THE INPUT>
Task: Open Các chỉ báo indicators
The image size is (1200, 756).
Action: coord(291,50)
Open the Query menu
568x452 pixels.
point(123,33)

TASK> When you answer, output all of the material exactly as it appears above.

ANSWER TO THIS TASK>
Task: Open Các chỉ báo indicators
The image size is (1200, 756).
Action: coord(291,50)
Open the Query menu
568x452 pixels.
point(123,33)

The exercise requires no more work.